Friday, August 13, 2010
ROCHESTER, Minn. — While sometimes the solution is simple, for example, short-term use of a laxative or eating more fiber, relieving constipation sometimes can be more difficult. For many older adults, constipation is a chronic problem that requires an individualized treatment plan.
The August issue of Mayo Clinic Health Letter sorts myth from fact on a health concern that affects virtually everyone at some point — constipation.
Myth: An absence of daily bowel movements indicates constipation.
Fact: Constipation is most accurately defined as the infrequent or difficult passing of stool. Normal bowel movement frequency in adults can range from three times a day to three times a week.
Myth: Constipation causes the body to absorb toxins from stools.
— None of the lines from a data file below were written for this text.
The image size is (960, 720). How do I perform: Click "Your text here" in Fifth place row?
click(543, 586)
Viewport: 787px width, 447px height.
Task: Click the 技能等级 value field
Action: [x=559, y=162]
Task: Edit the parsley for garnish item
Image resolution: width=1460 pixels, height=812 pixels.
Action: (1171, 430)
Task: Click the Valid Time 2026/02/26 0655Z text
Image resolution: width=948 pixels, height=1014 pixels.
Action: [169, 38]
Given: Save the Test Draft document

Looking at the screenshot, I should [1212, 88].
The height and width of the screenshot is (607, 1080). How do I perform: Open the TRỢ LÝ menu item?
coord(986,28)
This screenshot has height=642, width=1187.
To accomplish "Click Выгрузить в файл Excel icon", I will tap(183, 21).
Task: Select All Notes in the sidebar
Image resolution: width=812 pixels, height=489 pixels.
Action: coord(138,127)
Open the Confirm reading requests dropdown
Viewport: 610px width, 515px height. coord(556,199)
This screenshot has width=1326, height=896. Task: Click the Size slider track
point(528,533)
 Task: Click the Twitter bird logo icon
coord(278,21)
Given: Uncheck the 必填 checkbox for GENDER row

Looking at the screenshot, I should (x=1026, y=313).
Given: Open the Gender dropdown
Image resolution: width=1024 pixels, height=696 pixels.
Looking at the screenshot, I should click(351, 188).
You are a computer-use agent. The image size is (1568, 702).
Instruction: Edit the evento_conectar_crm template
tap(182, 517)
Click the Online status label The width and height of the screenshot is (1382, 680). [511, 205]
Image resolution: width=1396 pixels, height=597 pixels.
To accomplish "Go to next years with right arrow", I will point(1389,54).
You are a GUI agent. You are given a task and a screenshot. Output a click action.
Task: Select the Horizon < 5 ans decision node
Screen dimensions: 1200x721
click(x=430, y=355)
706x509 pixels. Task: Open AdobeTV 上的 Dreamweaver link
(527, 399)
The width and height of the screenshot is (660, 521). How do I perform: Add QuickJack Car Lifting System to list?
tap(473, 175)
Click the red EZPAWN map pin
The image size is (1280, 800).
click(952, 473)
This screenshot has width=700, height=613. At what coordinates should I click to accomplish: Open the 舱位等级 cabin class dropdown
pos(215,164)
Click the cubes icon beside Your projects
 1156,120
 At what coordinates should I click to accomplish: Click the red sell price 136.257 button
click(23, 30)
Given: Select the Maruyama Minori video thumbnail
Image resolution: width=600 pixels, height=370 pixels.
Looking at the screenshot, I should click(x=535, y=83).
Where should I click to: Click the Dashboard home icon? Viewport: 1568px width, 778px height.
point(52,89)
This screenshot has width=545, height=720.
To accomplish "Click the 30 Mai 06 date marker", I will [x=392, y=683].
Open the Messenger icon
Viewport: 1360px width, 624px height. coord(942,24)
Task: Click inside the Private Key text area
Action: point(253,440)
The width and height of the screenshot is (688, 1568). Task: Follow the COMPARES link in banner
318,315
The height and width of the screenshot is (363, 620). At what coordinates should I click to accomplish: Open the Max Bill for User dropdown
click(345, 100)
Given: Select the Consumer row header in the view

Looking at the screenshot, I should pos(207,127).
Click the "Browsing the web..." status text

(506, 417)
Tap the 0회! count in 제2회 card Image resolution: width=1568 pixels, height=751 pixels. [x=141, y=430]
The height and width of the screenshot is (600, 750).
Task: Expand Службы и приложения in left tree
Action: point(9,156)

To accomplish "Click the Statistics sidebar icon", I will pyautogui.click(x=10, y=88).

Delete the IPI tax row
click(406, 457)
Fact: Not true. This belief causes some people to unnecessarily take laxatives when a daily bowel movement doesn't occur. Others try colon cleansing to remove supposed toxins. These practices aren't helpful and may be harmful.
Myth: An unhealthy diet causes constipation.
Fact: A low-fiber diet may contribute to constipation, but chronic constipation often involves other factors. Constipation can be a complication of another disease or condition, or a side effect from a drug or supplement. In women, constipation can be caused by pelvic floor dysfunction — a lack of coordination of the complex muscular actions that allow bowel movements. This condition is most common in those who have had surgery of the rectum or anus or who have given birth vaginally.
Myth: Laxatives shouldn't be used long term.
Fact: New studies indicate that long-term laxative use prescribed by a physician can be safe and effective for some forms of constipation. Because side effects may occur, laxatives should be taken under a physician's supervision.
Myth: Laxatives and surgery are the only two ways to treat chronic constipation.
Fact: There are many treatment options and many of them depend on a patient's circumstances. Laxative medications are an option, as well as treating any underlying diseases or adjusting medications that could be contributing to the condition. Surgery is used rarely and as a last resort.
In recent years, pelvic floor rehabilitation (biofeedback therapy) has worked well for women with constipation due to pelvic floor dysfunction. Biofeedback involves using sensors to detect contractions and relaxation of the muscles used for bowel movements. Working with a therapist, patients relearn how to control and coordinate the necessary muscles for a bowel movement.
When constipation involves new symptoms, is associated with bleeding, significant abdominal pain or nausea, the advice is to seek prompt medical care.